Tungsten doping for stabilization of Li[Ni0.90Co0.05Mn0.05]O2 cathode for Li-ion battery at high voltage

Abstract

0.5-mol% and 1.0-mol% W-doped Li[Ni0.90Co0.05Mn0.05]O2 cathodes are synthesized by introducing W in the [Ni0.90Co0.05Mn0.05](OH)2 precursor stage. The W doping considerably improves the cycling stability at 2.7–4.3 V (96% at 100 cycles) and even at 4.4 V (94.5% at 100 cycles) with minimal reductions in the initial capacity (235 mA h g−1 at 4.4 V) of the 1.0-mol% W-doped. The superior chemical stability of the 1.0-mol% W-doped Li[Ni0.90Co0.05Mn0.05]O2 cathode is confirmed by an accelerated thermal aging test (storing of the highly delithiated cathode in the electrolyte at 60 °C).
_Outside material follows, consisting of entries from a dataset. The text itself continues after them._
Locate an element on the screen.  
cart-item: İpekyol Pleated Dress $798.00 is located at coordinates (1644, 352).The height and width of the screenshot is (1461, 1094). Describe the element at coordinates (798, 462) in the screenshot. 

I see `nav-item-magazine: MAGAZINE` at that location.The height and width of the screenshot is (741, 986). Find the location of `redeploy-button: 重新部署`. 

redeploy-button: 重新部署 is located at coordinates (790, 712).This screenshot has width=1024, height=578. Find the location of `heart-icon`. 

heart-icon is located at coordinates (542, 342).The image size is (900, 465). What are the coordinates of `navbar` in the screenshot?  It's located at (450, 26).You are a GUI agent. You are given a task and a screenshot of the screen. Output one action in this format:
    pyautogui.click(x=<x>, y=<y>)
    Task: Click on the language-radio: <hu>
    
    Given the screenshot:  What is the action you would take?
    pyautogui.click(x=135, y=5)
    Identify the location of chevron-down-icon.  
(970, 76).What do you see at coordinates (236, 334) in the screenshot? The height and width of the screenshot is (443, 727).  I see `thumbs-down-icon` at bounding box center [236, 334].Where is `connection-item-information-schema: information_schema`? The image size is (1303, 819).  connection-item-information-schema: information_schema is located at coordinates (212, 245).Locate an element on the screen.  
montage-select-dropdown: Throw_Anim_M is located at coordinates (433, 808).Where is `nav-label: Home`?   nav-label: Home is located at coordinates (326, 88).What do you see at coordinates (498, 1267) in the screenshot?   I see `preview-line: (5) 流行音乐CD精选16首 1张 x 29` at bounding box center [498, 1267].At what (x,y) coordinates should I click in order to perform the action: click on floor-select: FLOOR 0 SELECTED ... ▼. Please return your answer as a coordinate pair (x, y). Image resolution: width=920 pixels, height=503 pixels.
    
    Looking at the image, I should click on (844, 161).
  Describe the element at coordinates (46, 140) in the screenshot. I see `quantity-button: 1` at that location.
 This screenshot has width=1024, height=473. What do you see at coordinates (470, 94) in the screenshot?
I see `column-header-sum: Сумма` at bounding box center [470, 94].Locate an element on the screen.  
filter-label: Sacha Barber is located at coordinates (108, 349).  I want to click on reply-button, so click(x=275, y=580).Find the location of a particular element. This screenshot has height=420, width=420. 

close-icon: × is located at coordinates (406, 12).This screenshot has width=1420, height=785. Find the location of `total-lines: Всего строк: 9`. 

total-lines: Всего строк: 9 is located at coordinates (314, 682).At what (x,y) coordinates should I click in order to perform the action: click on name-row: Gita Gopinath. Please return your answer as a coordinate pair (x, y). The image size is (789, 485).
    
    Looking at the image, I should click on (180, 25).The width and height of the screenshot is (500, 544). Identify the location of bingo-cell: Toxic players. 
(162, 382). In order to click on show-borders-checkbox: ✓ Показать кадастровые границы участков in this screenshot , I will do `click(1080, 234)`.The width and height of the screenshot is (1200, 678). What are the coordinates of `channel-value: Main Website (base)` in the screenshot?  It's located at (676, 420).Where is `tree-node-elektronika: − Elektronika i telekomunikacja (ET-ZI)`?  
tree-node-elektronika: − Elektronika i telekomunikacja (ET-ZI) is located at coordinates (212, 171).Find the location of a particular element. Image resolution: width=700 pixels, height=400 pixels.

The observed improvement in the performance of the W-doped Li[Ni0.90Co0.05Mn0.05]O2 cathode is attributed mainly to bulk structure stabilization through the reduction in the internal strain, suppressing the detrimental formation of microcracks. Moreover, the spinel-like phase on the periphery of the primary particles acts as a buffer to protect the particle interior from the electrolyte attack. The applicability of the 1.0-mol% W-doped Li[Ni0.90Co0.05Mn0.05]O2 cathode for a high-energy-density Li-ion battery for electric vehicles is partially verified as it maintains 89% of its initial capacity after 500 cycles in a full-cell cycled at a high voltage of 4.3 V (vs. graphite), compared to the value of only 60% for the pristine cathode.